# WHAT YOU ARE ASKED TO DO
Copy out exactly the lines from the line containing "Viewport: 560px width, 492px height." to the end of the listing.
** DATA follows **
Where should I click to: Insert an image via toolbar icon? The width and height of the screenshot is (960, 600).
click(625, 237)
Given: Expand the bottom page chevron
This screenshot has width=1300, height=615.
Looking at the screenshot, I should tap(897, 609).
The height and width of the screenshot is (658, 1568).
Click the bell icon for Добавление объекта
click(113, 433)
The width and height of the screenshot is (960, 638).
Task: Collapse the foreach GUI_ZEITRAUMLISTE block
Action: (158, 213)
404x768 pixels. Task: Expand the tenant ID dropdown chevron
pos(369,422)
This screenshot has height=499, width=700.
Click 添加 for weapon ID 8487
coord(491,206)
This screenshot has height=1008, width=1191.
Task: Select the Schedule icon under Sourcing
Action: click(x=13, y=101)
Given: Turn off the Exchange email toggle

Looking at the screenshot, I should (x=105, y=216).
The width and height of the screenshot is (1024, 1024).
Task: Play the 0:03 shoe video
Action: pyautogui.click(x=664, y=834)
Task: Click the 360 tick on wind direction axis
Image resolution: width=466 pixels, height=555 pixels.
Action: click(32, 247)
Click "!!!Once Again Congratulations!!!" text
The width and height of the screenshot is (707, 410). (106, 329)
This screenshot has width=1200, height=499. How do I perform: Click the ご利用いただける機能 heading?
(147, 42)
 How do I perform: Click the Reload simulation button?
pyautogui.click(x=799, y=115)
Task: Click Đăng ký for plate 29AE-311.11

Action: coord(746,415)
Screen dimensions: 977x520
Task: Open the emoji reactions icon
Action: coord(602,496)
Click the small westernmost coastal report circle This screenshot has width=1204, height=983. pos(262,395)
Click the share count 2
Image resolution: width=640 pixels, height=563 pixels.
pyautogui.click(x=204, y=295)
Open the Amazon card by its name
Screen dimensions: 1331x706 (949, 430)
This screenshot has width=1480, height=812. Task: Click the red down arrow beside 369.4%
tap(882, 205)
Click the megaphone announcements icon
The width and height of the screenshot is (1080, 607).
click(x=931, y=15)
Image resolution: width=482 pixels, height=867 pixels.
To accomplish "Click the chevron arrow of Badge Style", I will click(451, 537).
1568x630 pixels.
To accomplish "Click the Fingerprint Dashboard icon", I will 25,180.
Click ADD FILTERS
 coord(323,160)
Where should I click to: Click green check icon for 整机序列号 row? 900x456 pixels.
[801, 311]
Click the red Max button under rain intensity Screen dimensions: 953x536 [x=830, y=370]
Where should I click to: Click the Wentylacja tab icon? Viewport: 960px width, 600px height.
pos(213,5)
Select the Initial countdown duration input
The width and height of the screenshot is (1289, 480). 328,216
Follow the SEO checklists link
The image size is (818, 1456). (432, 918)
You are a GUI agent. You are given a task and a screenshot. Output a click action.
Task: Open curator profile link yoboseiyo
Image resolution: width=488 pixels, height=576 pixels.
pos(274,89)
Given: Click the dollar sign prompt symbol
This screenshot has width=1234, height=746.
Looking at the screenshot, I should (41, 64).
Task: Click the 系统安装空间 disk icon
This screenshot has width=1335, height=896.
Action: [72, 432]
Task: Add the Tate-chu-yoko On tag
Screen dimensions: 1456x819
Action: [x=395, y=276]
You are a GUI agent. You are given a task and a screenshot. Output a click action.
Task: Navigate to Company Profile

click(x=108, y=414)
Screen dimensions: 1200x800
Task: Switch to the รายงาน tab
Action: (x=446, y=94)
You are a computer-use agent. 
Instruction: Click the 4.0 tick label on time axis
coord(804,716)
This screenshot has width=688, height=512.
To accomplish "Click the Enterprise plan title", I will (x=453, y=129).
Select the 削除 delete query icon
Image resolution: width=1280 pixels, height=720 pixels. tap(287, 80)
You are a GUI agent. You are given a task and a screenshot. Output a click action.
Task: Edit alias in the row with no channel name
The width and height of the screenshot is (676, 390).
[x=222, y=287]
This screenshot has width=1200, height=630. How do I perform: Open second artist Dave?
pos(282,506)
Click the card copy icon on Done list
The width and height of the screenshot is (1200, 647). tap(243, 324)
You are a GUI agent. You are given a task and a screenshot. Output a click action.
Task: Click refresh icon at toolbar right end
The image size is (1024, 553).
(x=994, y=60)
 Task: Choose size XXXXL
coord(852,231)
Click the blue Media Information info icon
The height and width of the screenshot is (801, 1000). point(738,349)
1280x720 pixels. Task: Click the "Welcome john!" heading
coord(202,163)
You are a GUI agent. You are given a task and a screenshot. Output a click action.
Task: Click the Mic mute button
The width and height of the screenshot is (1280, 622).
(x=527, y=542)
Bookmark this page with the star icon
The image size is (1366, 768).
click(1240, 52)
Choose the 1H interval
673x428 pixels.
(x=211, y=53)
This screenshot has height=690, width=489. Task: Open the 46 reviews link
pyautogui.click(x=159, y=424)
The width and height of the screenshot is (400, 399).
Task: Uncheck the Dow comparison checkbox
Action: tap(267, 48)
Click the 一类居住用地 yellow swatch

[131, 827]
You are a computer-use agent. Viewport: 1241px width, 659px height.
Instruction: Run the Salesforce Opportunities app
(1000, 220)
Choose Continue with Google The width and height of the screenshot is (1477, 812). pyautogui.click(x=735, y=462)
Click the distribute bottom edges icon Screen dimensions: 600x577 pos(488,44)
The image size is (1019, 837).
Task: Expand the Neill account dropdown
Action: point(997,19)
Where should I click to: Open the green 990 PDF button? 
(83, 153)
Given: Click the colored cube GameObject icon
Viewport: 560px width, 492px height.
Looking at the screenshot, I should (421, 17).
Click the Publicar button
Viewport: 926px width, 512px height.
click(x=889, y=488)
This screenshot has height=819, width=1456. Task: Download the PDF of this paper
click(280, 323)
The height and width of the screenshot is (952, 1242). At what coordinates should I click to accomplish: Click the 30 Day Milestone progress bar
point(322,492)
** End of DATA **
# EXERCISE RESPONSE
Viewport: 560px width, 492px height.
Looking at the screenshot, I should (421, 17).
Click the Publicar button
Viewport: 926px width, 512px height.
click(x=889, y=488)
This screenshot has height=819, width=1456. Task: Download the PDF of this paper
click(280, 323)
The height and width of the screenshot is (952, 1242). At what coordinates should I click to accomplish: Click the 30 Day Milestone progress bar
point(322,492)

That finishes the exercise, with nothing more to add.